Netanyahu's desperation will change Israel's future - editorial

The desperation among some of them. That is what makes this vote so potentially dangerous for the future of the country.

 PRIME MINISTER Yair Lapid and opposition leader Benjamin Netanyahu have opposing views of the Lebanon maritime agreement. Will the voters care on November 1? (photo credit: Avshalom Sassoni/Olivier Fitoussi/Flash90)
PRIME MINISTER Yair Lapid and opposition leader Benjamin Netanyahu have opposing views of the Lebanon maritime agreement. Will the voters care on November 1?
(photo credit: Avshalom Sassoni/Olivier Fitoussi/Flash90)

Benjamin Netanyahu no longer tries to hide it. 

He might not want to be seen on the same stage as Itamar Ben-Gvir, but even he knows that there is no choice but to give the extremist MK, who is No. 2 on the Religious Zionist Party’s list, and his partner, Bezalel Smotrich, what they want after the election.

Assuming that his right-wing bloc reaches and even passes the sought-after 61 seats, Netanyahu will be forced to give his new coalition-mates plum ministries. 

Netanyahu said as much this week in an interview he gave to Makor Rishon, stating clearly that both Ben-Gvir and Smotrich would be ministers in a government that he forms. It was a sharp break from previous comments Netanyahu had made over the years.

Last February, ahead of the last election, Netanyahu said that Ben-Gvir would be part of a coalition that he would try to assemble after the election, but that the Otzma Yehudit leader was “unfit” to be a minister. 

 Head of the Likud party Benjamin Netanyahu at a Likud Party election event in the Kiryat Yovel neighborhood of Jerusalem, September 11, 2022.  (credit: YONATAN SINDEL/FLASH90)
Head of the Likud party Benjamin Netanyahu at a Likud Party election event in the Kiryat Yovel neighborhood of Jerusalem, September 11, 2022. (credit: YONATAN SINDEL/FLASH90)

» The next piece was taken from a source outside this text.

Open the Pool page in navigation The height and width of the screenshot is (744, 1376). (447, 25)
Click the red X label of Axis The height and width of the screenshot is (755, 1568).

The truth is that it is unlikely that Netanyahu has changed his mind. He probably still believes that Ben-Gvir is unfit but he also knows that he has no choice and that he has chained himself to a group of Jewish extremists in order to try and retake the Prime Minister’s Office. 

There is also a political angle. Netanyahu’s Likud Party has been bleeding seats to the Religious Zionist Party and is – according to recent polls – set to get just about 31 seats in the election, as opposed to the 35 with which it started the campaign. The four missing seats have simply moved over to the more radical list led by Smotrich. 

While this doesn’t change the outcome of the bloc, Netanyahu does prefer to keep those seats and to have a bigger Likud and a smaller RZP that can make fewer demands if and when the former prime minister tries to form a coalition after November 1.

When, and if, that happens, Netanyahu will only have himself to blame. He legitimized Ben-Gvir and he paved the way for him to be on the cusp of serving as a top minister in the next government. This was his doing, ever since he played a key role in uniting Ben-Gvir’s Otzma Yehudit with Smotrich’s Religious Zionist Party a couple of elections ago.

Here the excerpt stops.